§ **EXERCISE SET**
- a) In the text on plant metabarcoding, what share of plant species is estimated to be threatened with extinction?
- b) From the text on plant metabarcoding, extract the passage starting with "METAPLANTCODE" and going on through "groups of organisms.".

§ **SOURCE EXTRACT**
--

METAPLANTCODE

Plants drive terrestrial ecosystems and as autotrophs, are among the most important organisms in the terrestrial food web. Plants are directly affected by climate change which will have a profound effect on ecosystems as well as on primary production and agriculture. Currently, an estimated 2 out of 5 plant species are threatened with extinction (Antonelli et al. 2020). Their loss will also affect other groups of organisms.

Metabarcoding of plants allows to monitor plants’ functional dependencies and organismal networks like food webs, pollination and dispersal e.g. through the analysis of feces and plant traces in guts to monitor herbivores’ diets, plant traces attached to organisms, e.g. for pollinator monitoring by using Malaise or pan traps. To understand and alleviate the driving forces behind the current unprecedented biodiversity change calls for accurate monitoring, harmonization of protocols, high data quality and interoperability among different databases and pipelines, and streamlining of efforts (IPBES 2019; Grooten et al. 2020, Kolter & Gemeinholzer 2021). Metabarcoding describes the analysis of complex environmental DNA (eDNA) samples with the aim of taxonomic identification. The method can be standardized and automated and is suitable for high throughput large scale and long term monitoring. Metabarcoding has the potential to provide a scale and accuracy in biodiversity surveys that was previously unattainable for many taxonomic groups (Deiner et al. 2017; Ruppert et al. 2019, Kolter & Gemeinholzer 2021).

--

§ **DATASET SECTION**
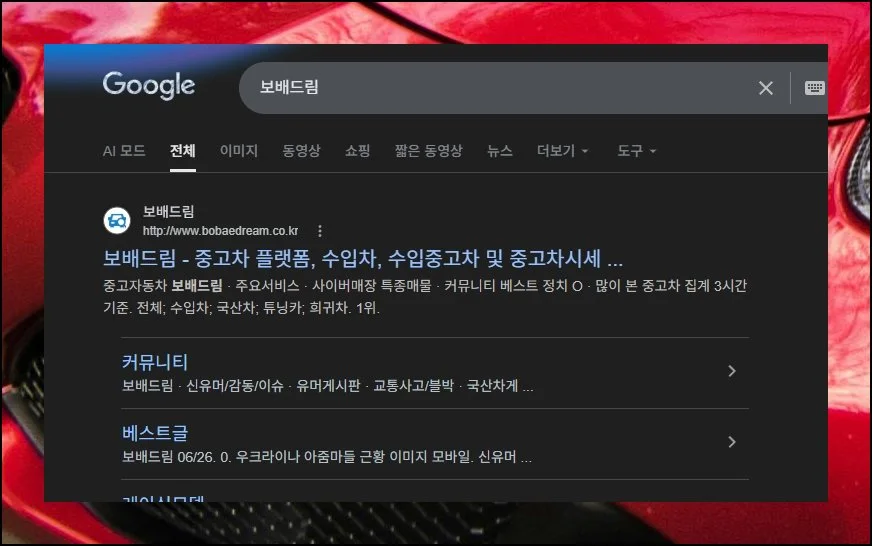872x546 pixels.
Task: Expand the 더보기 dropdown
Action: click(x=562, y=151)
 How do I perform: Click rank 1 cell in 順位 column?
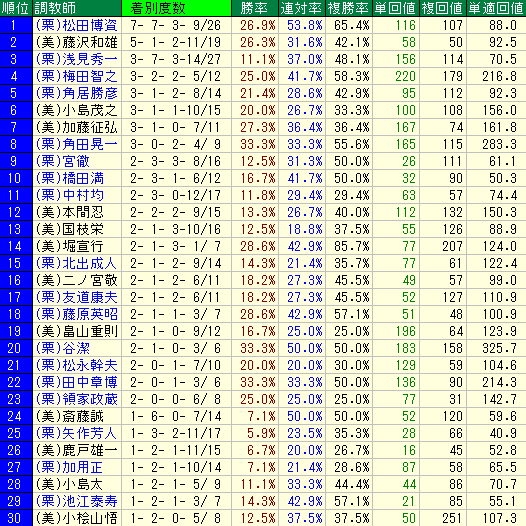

--

§ **SOLUTIONS TO THE EXERCISE**
- a) An estimated 2 out of 5 plant species are threatened with extinction.

- b)
METAPLANTCODE

Plants drive terrestrial ecosystems and as autotrophs, are among the most important organisms in the terrestrial food web. Plants are directly affected by climate change which will have a profound effect on ecosystems as well as on primary production and agriculture. Currently, an estimated 2 out of 5 plant species are threatened with extinction (Antonelli et al. 2020). Their loss will also affect other groups of organisms.